Understanding Asynchronous JavaScript (Ajax and friends)
Let’s understand Asynchronous JavaScript (Ajax and friends). When working with asynchronous JavaScript, you might come across situations where you are attempting to interact with an element which is not yet present on the page. Capybara has an internal mechanism for handling asynchronous loading of parts of the page. A good example is clicking on some part of the page causing JavaScript to be executed that creates a new element on the page. Capybara automatically deals with this by waiting for elements to appear on the page.
When issuing instructions to the DSL such as:
click_link(‘foo’)
click_link(‘bar’)
expect(page).to have_content(‘baz’)
If clicking on the foo link triggers an asynchronous process, such as an Ajax request, which, when complete will add the bar link to the page, clicking on the bar link would be expected to fail, since that link doesn’t exist yet. However, Capybara is smart enough to retry finding the link for a brief period of time before giving up and throwing an error. The default time is 2 seconds and can change with property
Capybara.default_wait_time
There is no silver bullet for handling these cases. On one hand, it is a good practice to hide the complexity of the wait mechanism from the creator of the test script so the syntax is cleaner and easier to understand. On the other hand, sometimes it is better to have more control over the wait mechanism and handle it yourself.

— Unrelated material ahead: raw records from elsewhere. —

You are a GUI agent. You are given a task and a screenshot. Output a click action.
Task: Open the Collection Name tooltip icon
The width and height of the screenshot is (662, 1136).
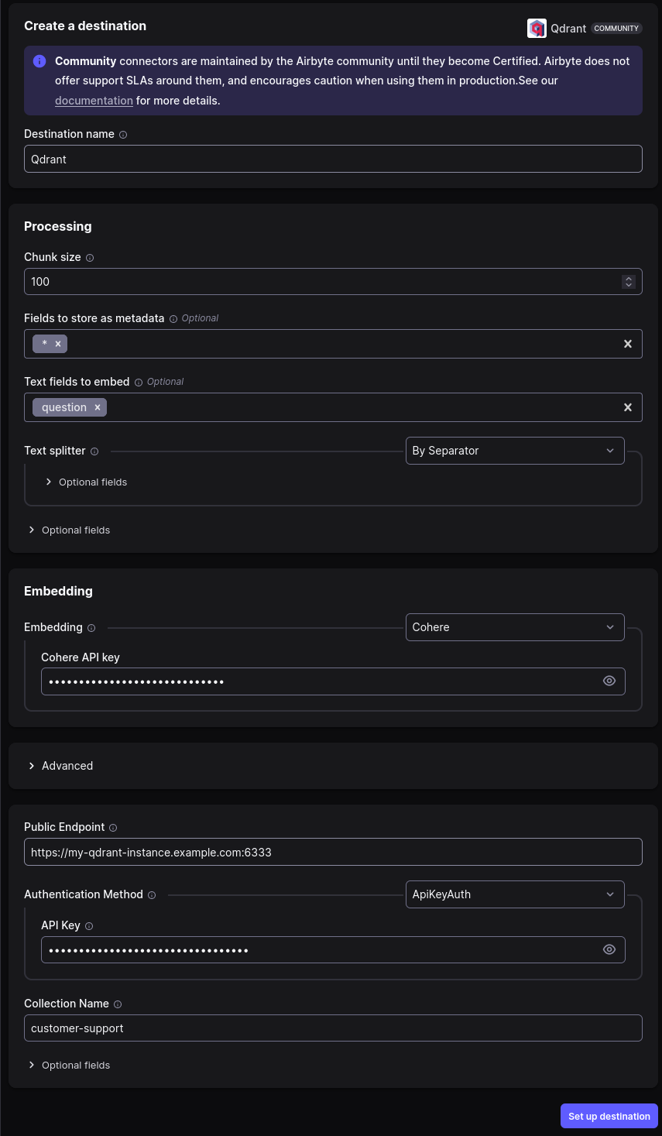(117, 1004)
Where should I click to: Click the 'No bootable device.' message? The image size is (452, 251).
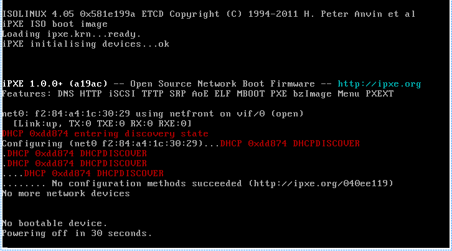(x=55, y=224)
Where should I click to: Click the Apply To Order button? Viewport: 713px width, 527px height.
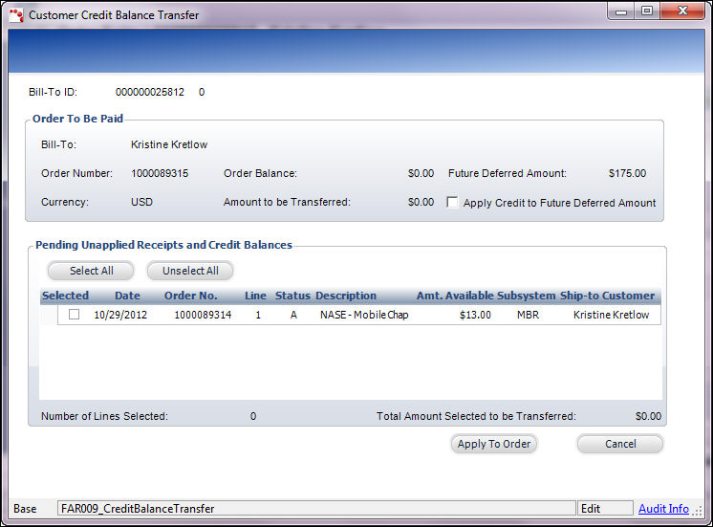(x=493, y=444)
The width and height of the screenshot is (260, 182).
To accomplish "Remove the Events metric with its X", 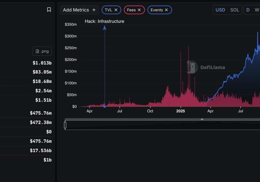I will [166, 10].
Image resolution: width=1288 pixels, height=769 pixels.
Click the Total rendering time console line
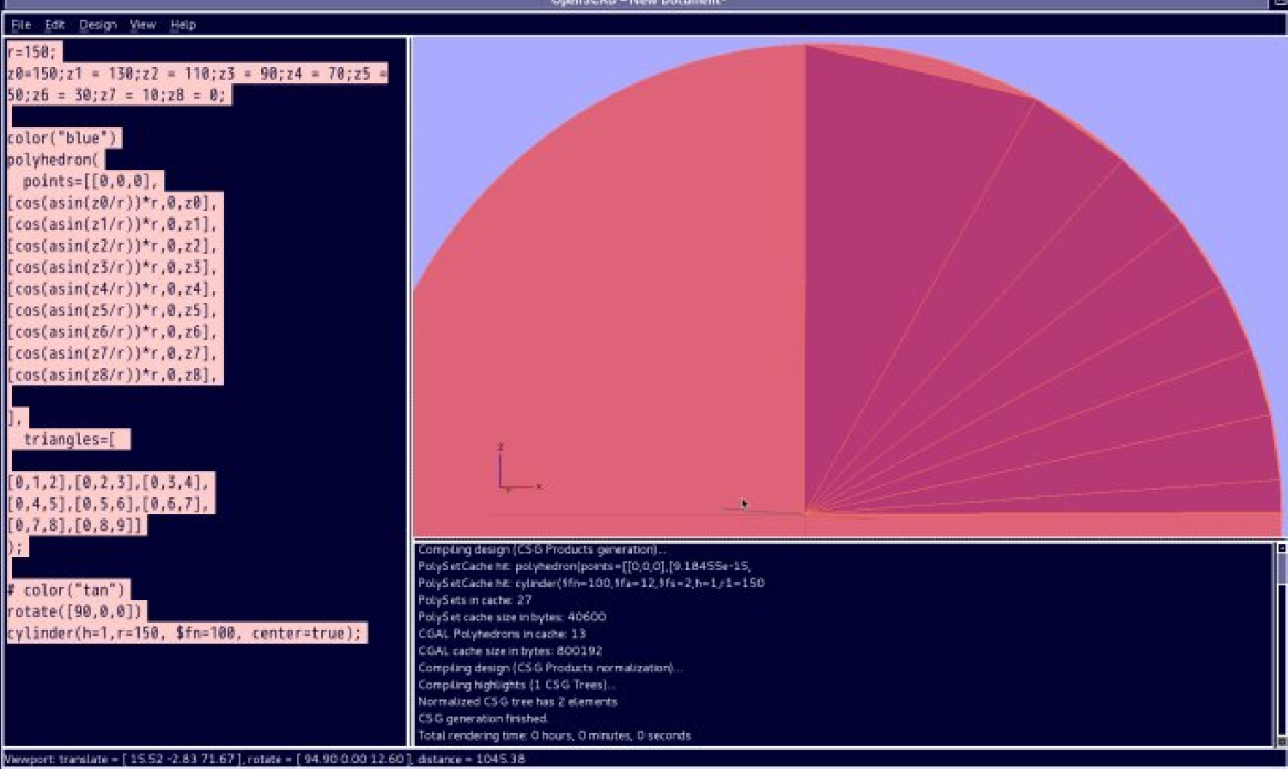554,736
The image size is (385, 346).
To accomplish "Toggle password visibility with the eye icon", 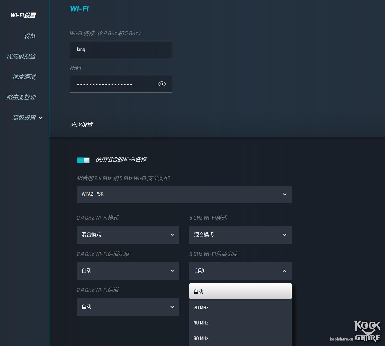I will point(161,84).
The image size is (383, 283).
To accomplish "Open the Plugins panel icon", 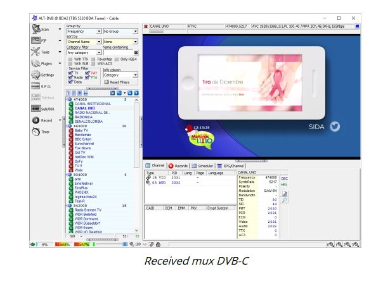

The same is true of the next line, which looks for the content baz on the page; it will retry looking for that content for a brief time. You can adjust how long this period is (the default is 2 seconds):
Capybara.default_max_wait_time = 5
Be aware that because of this behaviour, the following two statements are not equivalent, and you should always use the latter!
!page.has_xpath?(‘a’)
page.has_no_xpath?(‘a’)
The former would immediately fail because the content has not yet been removed. Only the latter would wait for the asynchronous process to remove the content from the page.
In any case, this wait issue is often the cause of unexpected failures in the script. This is likely a good indicator that the implementation has either performance or other issues.
Capybara also supports execution of JavaScript via:
page.execute_script()
where JavaScript code can pass like this:
page.execute_script(“$(‘#area button.primary’).click()”)
Capybara’s Rspec matchers, however, are smart enough to handle either form. The two following statements are functionally equivalent:
expect(page).not_to have_xpath(‘a’)
expect(page).to have_no_xpath(‘a’)
Capybara’s waiting behaviour is quite advance, and can deal with situations such as the following line of code:
expect(find(‘#sidebar’).find(‘h1’)).to have_content(‘Something’)
Even if JavaScript causes #sidebar to disappear off the page, Capybara will automatically reload it and any elements it contains. So if an AJAX request causes the contents of #sidebar to change, which would update the text of the h1 to “Something”, and this happened, this test would pass. If you do not want this behaviour, you can set Capybara.automatic_reload to false.